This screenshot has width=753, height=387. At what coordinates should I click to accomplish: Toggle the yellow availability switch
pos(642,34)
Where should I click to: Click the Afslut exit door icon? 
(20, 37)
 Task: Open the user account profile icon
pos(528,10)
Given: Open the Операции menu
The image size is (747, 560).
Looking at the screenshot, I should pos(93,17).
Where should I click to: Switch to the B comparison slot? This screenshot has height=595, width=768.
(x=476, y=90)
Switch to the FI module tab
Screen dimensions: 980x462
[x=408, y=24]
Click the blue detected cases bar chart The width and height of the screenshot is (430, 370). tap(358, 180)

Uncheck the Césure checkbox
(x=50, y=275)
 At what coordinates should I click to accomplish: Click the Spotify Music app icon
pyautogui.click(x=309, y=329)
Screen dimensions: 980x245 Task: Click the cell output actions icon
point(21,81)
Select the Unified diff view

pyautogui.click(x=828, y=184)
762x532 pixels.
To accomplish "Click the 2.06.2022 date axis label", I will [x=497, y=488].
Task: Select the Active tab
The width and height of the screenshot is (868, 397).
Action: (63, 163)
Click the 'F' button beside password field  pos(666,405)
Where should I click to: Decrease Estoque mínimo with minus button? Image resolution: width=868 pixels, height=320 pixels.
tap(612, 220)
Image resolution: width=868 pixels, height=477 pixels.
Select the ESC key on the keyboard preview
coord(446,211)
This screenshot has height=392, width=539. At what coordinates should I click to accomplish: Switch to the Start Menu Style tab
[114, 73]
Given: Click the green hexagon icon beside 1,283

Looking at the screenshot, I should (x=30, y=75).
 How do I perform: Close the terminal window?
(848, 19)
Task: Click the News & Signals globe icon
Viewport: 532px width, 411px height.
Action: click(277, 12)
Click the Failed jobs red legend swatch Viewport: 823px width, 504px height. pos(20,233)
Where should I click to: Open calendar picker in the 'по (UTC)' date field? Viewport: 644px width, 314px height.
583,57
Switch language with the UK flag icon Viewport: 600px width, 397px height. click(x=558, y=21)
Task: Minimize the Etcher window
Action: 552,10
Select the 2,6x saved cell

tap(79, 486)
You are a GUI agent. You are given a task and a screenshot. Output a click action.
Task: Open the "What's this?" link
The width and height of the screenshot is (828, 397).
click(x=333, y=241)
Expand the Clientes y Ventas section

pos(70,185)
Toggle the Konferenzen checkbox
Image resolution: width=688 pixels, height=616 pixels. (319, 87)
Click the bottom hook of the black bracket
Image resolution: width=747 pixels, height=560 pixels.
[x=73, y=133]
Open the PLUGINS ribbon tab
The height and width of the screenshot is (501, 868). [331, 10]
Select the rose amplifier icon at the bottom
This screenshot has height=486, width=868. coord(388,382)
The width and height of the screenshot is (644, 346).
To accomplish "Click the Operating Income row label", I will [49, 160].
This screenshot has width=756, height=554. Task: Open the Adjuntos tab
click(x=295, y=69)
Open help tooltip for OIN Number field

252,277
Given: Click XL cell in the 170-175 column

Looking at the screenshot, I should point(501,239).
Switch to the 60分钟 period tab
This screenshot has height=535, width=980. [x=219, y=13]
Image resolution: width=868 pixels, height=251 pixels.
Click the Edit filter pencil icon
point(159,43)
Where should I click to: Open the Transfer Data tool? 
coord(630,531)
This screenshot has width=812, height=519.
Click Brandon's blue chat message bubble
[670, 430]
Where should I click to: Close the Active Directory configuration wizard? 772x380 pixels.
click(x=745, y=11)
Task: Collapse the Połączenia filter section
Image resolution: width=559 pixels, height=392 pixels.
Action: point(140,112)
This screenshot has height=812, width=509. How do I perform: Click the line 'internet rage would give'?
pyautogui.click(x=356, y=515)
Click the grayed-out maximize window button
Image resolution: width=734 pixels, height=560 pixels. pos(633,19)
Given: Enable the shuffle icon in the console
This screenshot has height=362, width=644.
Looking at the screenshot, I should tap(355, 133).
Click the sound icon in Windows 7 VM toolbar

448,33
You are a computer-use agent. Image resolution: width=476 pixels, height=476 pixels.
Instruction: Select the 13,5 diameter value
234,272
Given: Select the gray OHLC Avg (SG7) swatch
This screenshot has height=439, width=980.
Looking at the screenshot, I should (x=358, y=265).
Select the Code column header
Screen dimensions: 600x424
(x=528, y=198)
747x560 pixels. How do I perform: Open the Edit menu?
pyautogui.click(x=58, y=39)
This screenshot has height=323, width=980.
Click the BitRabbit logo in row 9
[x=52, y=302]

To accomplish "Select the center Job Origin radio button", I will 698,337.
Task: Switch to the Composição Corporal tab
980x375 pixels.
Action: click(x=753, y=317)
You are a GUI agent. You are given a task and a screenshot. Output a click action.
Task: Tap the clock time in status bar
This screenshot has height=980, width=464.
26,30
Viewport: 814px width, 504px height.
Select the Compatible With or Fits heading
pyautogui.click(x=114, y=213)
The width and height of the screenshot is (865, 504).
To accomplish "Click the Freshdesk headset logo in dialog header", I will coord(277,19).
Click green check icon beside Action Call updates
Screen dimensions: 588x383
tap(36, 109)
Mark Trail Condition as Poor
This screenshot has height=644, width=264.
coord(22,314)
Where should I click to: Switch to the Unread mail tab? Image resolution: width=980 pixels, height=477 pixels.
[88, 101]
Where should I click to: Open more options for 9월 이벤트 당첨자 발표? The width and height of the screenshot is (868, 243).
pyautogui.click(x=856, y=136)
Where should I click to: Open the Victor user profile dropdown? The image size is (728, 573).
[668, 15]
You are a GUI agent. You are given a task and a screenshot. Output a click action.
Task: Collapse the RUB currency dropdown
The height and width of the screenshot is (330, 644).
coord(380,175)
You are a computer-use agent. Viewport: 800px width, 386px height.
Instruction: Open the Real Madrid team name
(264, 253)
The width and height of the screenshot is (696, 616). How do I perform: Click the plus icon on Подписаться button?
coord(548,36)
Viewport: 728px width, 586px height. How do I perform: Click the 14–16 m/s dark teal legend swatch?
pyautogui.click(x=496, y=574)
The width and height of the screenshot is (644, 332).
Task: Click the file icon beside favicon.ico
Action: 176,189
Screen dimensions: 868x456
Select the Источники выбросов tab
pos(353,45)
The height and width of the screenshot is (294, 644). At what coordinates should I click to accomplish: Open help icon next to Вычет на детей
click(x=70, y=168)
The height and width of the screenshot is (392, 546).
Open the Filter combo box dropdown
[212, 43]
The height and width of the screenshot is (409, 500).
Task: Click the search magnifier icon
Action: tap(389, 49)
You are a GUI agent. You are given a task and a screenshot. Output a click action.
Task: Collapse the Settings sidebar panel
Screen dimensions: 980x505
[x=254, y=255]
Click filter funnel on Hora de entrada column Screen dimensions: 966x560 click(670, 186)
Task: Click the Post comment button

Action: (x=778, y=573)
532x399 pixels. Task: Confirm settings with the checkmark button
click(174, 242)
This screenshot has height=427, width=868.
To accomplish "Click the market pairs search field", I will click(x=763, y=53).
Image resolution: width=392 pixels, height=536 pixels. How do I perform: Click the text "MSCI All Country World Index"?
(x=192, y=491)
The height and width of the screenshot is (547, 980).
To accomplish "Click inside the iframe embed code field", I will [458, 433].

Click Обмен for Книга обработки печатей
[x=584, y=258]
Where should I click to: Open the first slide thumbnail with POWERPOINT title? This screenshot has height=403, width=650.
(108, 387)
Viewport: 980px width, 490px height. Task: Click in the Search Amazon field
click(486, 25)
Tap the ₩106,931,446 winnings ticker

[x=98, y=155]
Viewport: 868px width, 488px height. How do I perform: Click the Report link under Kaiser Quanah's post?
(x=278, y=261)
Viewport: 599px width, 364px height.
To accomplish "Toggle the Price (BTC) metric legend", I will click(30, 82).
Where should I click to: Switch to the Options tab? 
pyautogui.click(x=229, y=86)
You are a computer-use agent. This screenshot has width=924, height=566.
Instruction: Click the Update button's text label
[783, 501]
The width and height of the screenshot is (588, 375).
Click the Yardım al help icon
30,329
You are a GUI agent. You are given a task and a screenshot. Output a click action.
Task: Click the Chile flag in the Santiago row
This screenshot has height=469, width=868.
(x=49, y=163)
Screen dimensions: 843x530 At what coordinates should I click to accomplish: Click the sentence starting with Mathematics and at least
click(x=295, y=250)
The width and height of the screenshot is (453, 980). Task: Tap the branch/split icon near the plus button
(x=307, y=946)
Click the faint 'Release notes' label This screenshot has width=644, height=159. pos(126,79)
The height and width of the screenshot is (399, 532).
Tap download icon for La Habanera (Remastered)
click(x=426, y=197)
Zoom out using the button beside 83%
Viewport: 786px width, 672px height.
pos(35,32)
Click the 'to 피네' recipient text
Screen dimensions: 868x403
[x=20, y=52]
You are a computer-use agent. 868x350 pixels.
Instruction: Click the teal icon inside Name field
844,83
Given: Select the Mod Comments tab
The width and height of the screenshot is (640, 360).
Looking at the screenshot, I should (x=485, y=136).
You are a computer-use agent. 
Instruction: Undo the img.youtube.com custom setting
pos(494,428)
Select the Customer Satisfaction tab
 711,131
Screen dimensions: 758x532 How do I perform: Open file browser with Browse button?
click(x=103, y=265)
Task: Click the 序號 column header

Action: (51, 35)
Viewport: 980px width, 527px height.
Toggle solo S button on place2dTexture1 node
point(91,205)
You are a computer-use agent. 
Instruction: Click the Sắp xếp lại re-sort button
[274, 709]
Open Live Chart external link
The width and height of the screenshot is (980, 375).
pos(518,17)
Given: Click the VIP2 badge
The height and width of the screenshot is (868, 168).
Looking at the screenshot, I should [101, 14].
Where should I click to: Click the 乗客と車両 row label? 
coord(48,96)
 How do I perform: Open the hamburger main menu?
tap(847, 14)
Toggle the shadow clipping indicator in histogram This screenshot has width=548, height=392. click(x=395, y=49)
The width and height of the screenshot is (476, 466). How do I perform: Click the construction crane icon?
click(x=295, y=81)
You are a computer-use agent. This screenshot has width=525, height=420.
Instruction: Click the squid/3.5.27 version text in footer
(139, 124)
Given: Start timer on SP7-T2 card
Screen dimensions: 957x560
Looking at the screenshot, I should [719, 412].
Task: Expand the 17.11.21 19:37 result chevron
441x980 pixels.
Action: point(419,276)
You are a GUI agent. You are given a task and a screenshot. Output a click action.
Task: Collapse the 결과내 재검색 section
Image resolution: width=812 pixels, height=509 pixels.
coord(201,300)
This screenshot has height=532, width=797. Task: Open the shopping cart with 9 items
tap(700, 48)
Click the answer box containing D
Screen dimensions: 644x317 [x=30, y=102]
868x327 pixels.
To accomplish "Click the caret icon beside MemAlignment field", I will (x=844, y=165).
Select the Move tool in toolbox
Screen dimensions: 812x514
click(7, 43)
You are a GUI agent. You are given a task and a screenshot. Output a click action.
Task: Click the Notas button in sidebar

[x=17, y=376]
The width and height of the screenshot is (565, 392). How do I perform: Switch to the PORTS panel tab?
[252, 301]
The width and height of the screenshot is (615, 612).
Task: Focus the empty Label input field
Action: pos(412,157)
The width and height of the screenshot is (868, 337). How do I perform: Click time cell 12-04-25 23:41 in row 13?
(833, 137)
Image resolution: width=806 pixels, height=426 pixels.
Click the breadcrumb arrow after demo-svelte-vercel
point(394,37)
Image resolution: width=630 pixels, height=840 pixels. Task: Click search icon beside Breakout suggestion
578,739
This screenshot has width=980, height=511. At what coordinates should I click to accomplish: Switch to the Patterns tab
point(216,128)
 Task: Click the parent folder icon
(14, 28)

* _What you will do_: The answer is the number of lines in the preceding material that hold "computer"; write that number and nothing else.

* _Solution below_: 7